29.01.2020, 18:03
(29.01.2020, 16:43)Gedankenexperiment schrieb: Kleines Gedankenexperiment: Wir schreiben das Jahr 2030 und insbesondere im Osten sind 2/3 der Richterschaft in Pension gegangen. Die Justiz hat zwar seit 2018/19 wieder angefangen, kontinuierlicher einzustellen, aber bereits dort Probleme gehabt, Nachwuchs zu finden. Entsprechend wurden die Eingangsvoraussetzungen herabgesetzt. 2020 waren so bereits in vielen Bundesländern ein Befriedigend in beiden Staatsexamina ausreichend. 2030 müssen nach den genannten Pensionierungen nun noch viel mehr Richter und Staatsanwälte eingestellt werden - wie werden die Länder reagieren, wenn bereits 2020 erhebliche Nachwuchsprobleme bestanden?
Meine gedanklichen Szenarien sind folgende:
1) Die Notenvoraussetzungen werden auf ein Ausreichend runtergeschraubt
2) Die Bezahlung wird angehoben und das deutlich
3) Legal-Tech kommt vermehrt zum Einsatz, um gerade kleinere Verfahren von geringerer Bedeutsamkeit effizient abzufertigen
4) Die Beamten-/Richterprivilegien werden ausgebaut (zurzeit ja eher runtergeschraubt)
Mich würden mal eure Zukunftsprognosen interessieren. Eins ist klar: Die Justiz stellt trotz Bewusstsein über das Problem auch heute nicht genügend Leute ein (bzw. findet sie nicht), um die Pensionen später aufzufangen. Ich vermute, dass so manches Bundesland oder vielleicht ganz Deutschland dumm aus der Wäsche schaut, wenn plötzlich aufgrund der ungesunden Altersstruktur das jetzt schon überlastete Justizsystem nicht mehr ordnungsgemäß funktioniert.
Zunächst einmal sollte man abwarten, ob nicht möglicherweise wieder mehr Juristen auf den Markt gelangen. 2016 und 2017 gab es bei den Absolventen des ersten Examens einen Anstieg gegenüber den Vorjahren.
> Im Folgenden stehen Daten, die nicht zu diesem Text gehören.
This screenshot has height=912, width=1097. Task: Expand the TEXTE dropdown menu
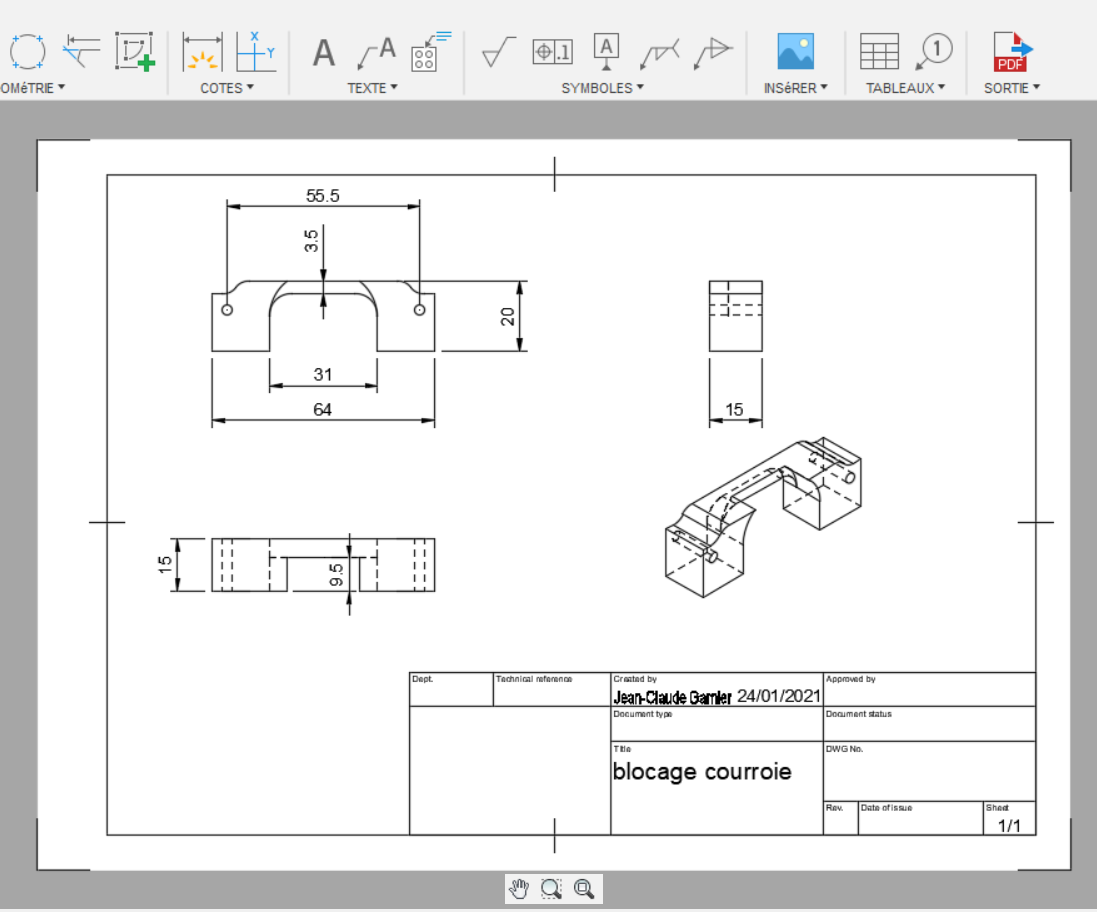tap(372, 88)
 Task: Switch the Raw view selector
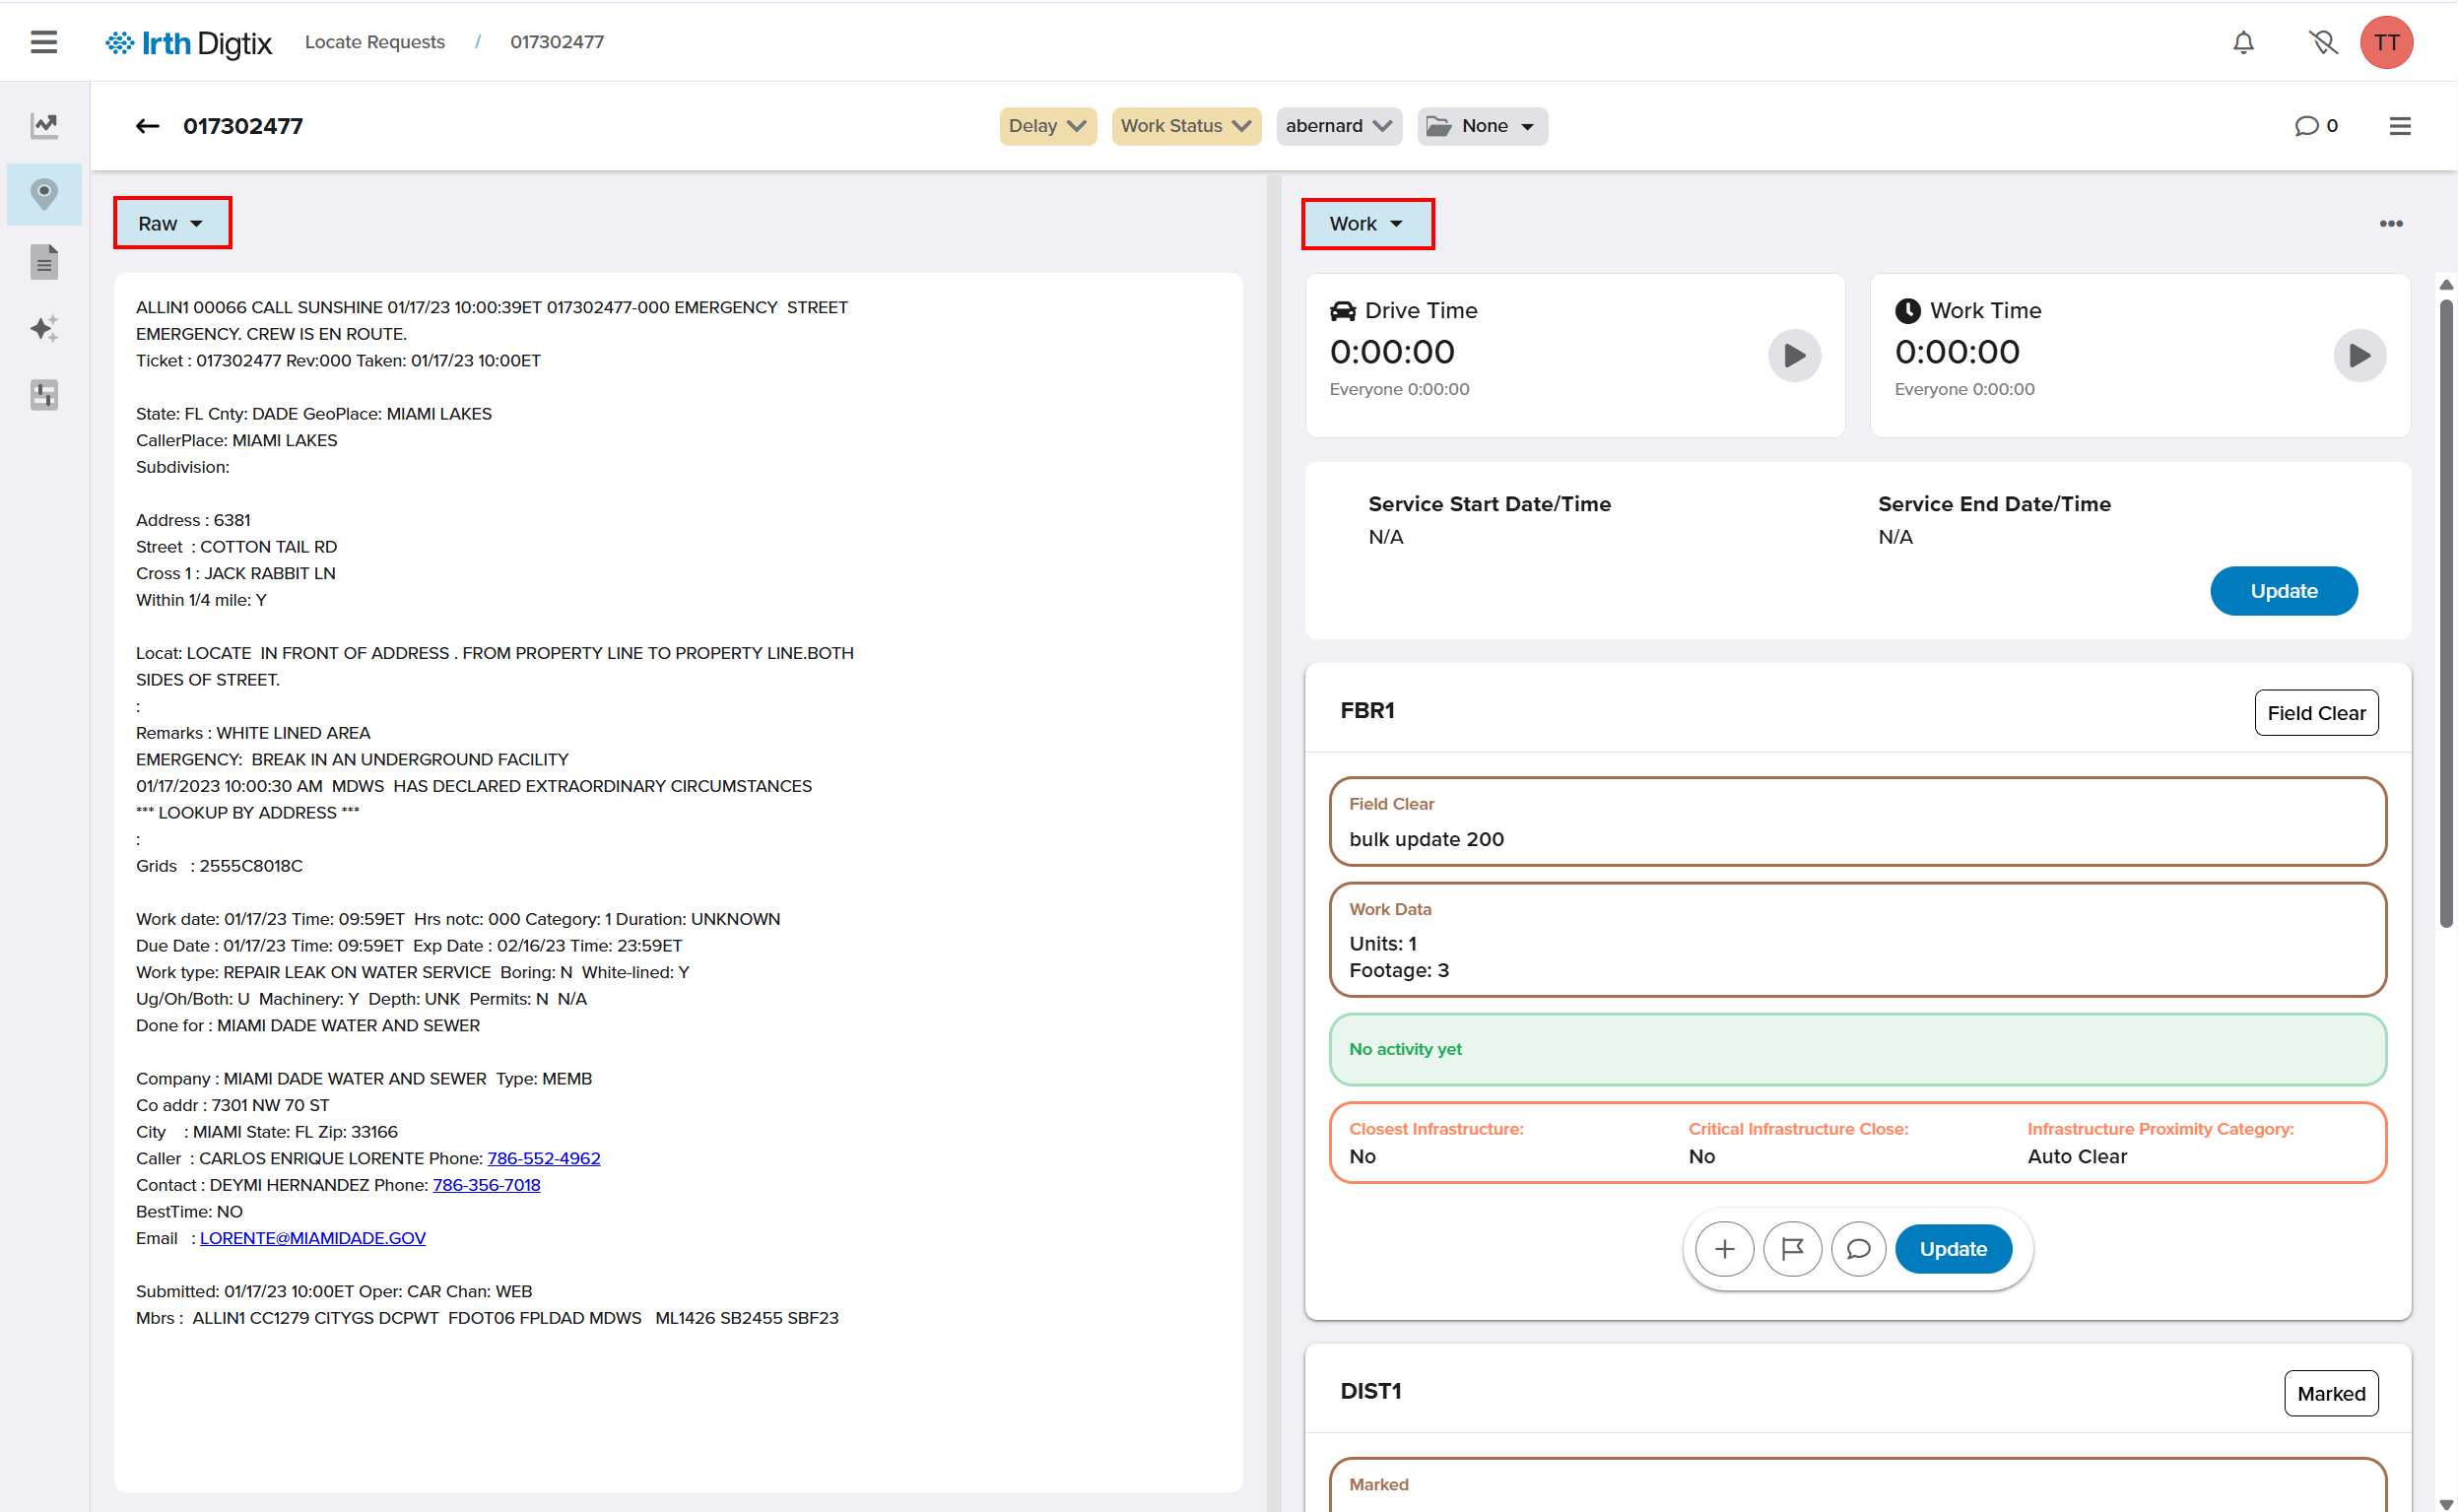171,223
Während zwischen 2008 und 2015 um die 8.000 Leute das erste Examen ablegten, waren es 2017 wieder fast 10.000. Vielleicht liegt es "nur" an den doppelten Abiturjahrgängen in diversen Bundesländern Anfang der 10er-Jahre und die Kurve sinkt wieder, vielleicht bliebt die Zahl aber auch (zumindest in den nächsten paar Jahren) beständig.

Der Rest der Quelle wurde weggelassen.